When he sang Allerseelen, Morgen! and Zueignung
the beautiful silken legato of his voice soothed the heart!
      With the superb piano playing of Charles Woodward, the Old Dominion University Faculty Recital at Chandler Hall on April 5, 2006 was the first of several evenings where the multiple talents of Walter Swan were presented in that venue.
      On the following Wednesday, April 12, he was Musical Director, Set and Stage Designer and Conductor for a charming student production of HMS Pinafore by Gilbert and Sullivan. Everyone seemed to have a good time. In talking with students after the performance they confirmed my sense that Dr. Swan had drawn the participants together into a community and their sense of enjoyment of what they were doing was infectious.
      On April 24 and 25 he was on stage as a performer in CREO's production of Tom Johnson's Four Note Opera as one of four principal singers. That wonderful performance will get its own review in a future issue. He created a character full of warmth and humor.
      With an urgency to communicate the text, Dr. Swan's right heel left the floor as he leaned toward his audience in the opening songs by Giuseppe Sarti (1729 -1802) and Leonardo Vinci (1690 -1730). Vinci wrote thirty-five operas and should not be confused with the painter born in 1452. Vinci, who is given two full pages in the Grove Dictionary of Music, made a fairly radical break in opera seria giving extra attention to the voice part. As a friend to poetry, he simplified and polished the melodic setting of the words.

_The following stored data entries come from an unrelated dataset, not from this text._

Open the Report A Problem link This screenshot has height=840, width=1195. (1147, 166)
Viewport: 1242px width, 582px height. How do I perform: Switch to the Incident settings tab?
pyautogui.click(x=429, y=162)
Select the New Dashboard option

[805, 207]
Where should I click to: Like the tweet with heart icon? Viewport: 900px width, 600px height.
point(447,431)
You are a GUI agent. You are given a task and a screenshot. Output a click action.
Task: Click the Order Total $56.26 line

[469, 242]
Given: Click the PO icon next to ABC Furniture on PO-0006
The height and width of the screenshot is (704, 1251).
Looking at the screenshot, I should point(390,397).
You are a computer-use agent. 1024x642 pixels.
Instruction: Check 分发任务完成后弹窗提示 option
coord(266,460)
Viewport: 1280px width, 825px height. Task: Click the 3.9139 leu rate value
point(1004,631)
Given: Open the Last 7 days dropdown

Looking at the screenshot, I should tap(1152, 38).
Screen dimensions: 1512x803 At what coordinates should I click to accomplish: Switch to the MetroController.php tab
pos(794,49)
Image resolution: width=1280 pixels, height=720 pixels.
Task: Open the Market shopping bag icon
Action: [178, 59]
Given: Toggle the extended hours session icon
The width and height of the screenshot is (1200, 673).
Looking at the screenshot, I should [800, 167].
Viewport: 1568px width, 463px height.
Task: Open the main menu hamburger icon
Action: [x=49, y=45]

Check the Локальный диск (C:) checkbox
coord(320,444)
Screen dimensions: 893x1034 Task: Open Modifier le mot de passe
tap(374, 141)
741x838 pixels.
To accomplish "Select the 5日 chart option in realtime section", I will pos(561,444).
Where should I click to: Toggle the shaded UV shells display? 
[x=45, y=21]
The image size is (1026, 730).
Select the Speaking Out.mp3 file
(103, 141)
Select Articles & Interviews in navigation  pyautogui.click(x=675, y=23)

There was an excitement in Teco, si that gave us our first taste of the glorious voice and musicianship that imbued this recital. Betrachte, Meine Seel' from the Passion According to St. John and Et in Spiritum sanctum from the B Minor Mass by J.S. Bach followed. The grandeur of the piano in Bach's stately music, the melodious voice with well shaped trills and mezzo-voce passages was wonderful.
      A sample of the singer's skill in operatic arias followed with Deh, vieni alla finestra, a song to seduction from Act II of Mozart's Don Giovanni. Bella siccome un angelo from Don Pasquale by Gaetano Donizetti followed and left us with a chuckle as Dr. Swan became the character, Malatesta, singing the praise of a beautiful woman in a plan to deceive the Don.
      A most seductive C'est ainsi que tu es by Francis Poulenc opened the last half of the program, followed by two songs by Gabriel Fauré. A rocking piano sound accompanies a lyrical vocal with only one outburst of intense power in Les Berceaux. In L'hiver a cessé (Winter is over) sad hearts must give way to the warmth of a clear blue sky.
      After the Strauss songs the program ended with four songs by African-American composers. The first, For You There is No Song with text by Edna St. Vincent Millay was set by the gifted and prolific composer H. Leslie Adams (b.1932, Cleveland, Ohio).
      Compensation by Charles Lloyd, Jr. (b.1948) followed. The text of this short gem of a song is by Paul Laurence Dunbar: "Because I had loved so deeply - Because I had loved so long - God gave in his compassion, the gift of song." Dr. Swan, using his own arrangement sang Amazing Grace. His fine arrangement can be found on his CD He's Got the Whole World in His Hands. The sixteen songs have a peaceful, soothing energy and it is available from the singer. The last song was He Never Said a Mumblin' Word, arranged by Moses Hogan (1957-2003). The singing was wonderfully animated throughout these songs.